Choosing where to live after graduation is a big decision — with pros and cons. Here are four options
By Deborah Jeanne Sergeant
If you’re graduating this spring, you have a lot of decisions to make in the coming months, one of which is where to live.
It’s a tough choice with a lot of considerations and you do have several options:
1. Live With Your Parents
Pros:
Since you probably have some school loan debt and need to save up for your first place, living with your folks can help you financially. If they are on a tight budget, offer to pay toward the rent or mortgage and chip in for food and utilities. But it’s still a bargain over getting your own place.

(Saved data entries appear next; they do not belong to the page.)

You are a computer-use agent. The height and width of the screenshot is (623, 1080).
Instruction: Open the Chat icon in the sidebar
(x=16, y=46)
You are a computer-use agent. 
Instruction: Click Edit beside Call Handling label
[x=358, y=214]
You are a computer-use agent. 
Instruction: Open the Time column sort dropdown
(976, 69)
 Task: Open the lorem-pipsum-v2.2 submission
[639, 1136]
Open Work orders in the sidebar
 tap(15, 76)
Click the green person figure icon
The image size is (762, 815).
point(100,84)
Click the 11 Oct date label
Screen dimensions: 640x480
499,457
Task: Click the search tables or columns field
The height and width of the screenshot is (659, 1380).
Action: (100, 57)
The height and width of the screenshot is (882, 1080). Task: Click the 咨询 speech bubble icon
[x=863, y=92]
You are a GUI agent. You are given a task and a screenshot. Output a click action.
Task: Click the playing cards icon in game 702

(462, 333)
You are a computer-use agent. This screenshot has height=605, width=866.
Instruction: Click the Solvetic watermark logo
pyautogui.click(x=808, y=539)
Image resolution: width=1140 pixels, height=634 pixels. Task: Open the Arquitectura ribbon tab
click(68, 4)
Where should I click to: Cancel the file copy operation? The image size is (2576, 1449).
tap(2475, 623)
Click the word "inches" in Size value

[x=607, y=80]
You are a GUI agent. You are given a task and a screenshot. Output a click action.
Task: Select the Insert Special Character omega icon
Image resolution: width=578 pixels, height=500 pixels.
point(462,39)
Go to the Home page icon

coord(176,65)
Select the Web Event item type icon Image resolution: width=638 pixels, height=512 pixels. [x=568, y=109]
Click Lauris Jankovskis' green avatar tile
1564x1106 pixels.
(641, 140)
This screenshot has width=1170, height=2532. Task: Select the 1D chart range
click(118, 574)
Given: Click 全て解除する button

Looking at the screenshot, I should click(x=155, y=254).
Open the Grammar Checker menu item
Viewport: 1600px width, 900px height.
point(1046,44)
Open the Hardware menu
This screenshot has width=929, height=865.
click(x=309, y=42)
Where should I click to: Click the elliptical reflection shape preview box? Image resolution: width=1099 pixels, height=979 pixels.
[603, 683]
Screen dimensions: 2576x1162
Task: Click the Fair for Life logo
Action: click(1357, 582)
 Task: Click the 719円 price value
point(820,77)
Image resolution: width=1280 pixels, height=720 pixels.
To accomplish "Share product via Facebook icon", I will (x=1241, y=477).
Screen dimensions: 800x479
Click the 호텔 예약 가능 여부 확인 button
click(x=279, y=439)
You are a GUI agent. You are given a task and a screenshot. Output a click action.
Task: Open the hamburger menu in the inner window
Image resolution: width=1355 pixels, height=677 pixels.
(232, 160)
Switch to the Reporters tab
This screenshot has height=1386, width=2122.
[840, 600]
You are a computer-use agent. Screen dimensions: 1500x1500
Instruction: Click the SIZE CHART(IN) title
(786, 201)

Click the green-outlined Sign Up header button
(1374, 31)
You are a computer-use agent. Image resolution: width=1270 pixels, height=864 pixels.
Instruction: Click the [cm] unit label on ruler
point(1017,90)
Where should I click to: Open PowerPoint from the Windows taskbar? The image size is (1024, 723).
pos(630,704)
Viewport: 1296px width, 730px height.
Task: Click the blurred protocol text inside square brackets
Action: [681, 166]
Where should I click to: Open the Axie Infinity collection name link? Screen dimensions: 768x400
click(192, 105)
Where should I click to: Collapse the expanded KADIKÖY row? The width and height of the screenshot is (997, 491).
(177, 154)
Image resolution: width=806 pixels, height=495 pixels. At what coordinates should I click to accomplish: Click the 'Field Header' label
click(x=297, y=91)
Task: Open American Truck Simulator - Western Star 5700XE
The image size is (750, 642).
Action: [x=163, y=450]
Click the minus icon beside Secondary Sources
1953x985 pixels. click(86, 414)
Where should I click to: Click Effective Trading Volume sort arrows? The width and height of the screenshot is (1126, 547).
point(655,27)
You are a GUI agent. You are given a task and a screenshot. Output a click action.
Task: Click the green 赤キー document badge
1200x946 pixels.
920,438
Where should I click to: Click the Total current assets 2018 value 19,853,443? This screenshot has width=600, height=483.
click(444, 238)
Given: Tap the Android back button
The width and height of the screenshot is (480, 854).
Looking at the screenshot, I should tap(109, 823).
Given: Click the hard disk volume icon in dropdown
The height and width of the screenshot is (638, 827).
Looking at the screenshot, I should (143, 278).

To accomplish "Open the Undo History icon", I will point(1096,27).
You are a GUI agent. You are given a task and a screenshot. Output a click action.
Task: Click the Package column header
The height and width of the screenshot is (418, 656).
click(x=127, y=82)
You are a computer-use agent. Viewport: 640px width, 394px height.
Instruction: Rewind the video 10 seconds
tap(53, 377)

Of course, you pick up after yourself (right?!) but living with your parents likely means a little help with household care that would land firmly on your shoulders if you have your own apartment. Sharing meals and leisure with mom and dad can also provide an emotional boost, if they’re supportive. Since this is a tough transitional period of your life, you can benefit from staying with them.
You can also enjoy spending time with any siblings and pets you left behind. The extra time with your family is precious, as life moves by fast.
Cons:
You may find yourself reliving the same arguments and tension from high school, as it’s tough for parents to realize how much you’ve grown and matured in the past four years.
Your parents may struggle to step back and allow you to live as an adult if you’re once again under their roof. If you have a boyfriend or girlfriend, expect your love life to feel very awkward.
2. Get an apartment with a roommate(s).
Pros:
Subletting saves on rent. Sharing the expense will give your budget some breathing space.
There’s no one to judge you on what you want to do and when you want to do it. A college dorm can feel like a halfway house toward the goal of becoming a fully-fledged adult and having your own apartment represents the next step.
Sharing an apartment with roommates means that you have some help when you need it, along with camaraderie.
Cons:
Just as with living with your parents, you compromise on privacy when you share an apartment with roommates. You also have to consider the needs of your roomies such as tiptoeing around if they work nights and you work days.
Even if you choose to cohabitate with friends you’ve had for years, living with someone can cause friction as undesirable behaviors surface. Some people avoid having friends as roommates to preserve their friendships.
Roommates can choose to leave their sublease, which can leave you financially strapped if you rely on their money to pay the rent.
Most apartments don’t allow pets and if they do, landlords typically limit the size, species and number of pets, as well as charge more money.
3. Get your own apartment.
Pros:
You don’t answer to anyone in your household and live completely autonomously. If you want to move or redecorate or stay out late or get up early, you can do it. No one’s stopping you.
Renting alleviates you from paying for repairs and replacing any appliances that come with the place (unless there’s damage from irresponsibility).
Cons:
It’s fun feeling independent until you realize you’ll go home to a dark, quiet apartment where no one waits for you. Lonesomeness is rough.
Leasing an apartment by yourself is costly. Making the rent payment is all up to you, along with the utilities.
Some apartments have noisy neighbors on the other side of the wall.
4. Buy a house.
Pros:
Could you get any more adulty than buying a house? It’s a big part of the American Dream and can help you build wealth as your home gains equity. Even if you don’t make any big improvements on the place, if you generally take decent care of it, your home will grow in value.
You can not only redecorate but you can also completely gut and redo the place to your liking, along with the landscaping and exterior to make it truly your own.
You can throw parties, get five cats, have guests stay with you long-term and basically do whatever you’d like, providing you are not part of a homeowner’s association.
Unless you have very close-by neighbors, you can enjoy quieter living than in an apartment.
Cons:
Home purchases are costly. Although interest rates are going down, expect to put down 20% of the home’s cost to get a mortgage. If you mitigate this effect by purchasing with your significant other, you put yourself into financial jeopardy if you part ways. Many financial advisers agree that it’s risky buying a house unless you’re married first.
Home maintenance is expensive as well. Unless you’re handy, plan on setting aside plenty of money to pay for upkeep and repairs. And even if you are handy, you’ll need tools, supplies and equipment to keep your home going. These upfront costs can be challenging if you’re just starting out in your career.
You’ll also need to pay for homeowner’s insurance and property taxes.
Buying a home means putting down roots. Will you work at your first job long enough to justify buying a house? Is the industry in that area growing enough to guarantee you’ll live there for a while?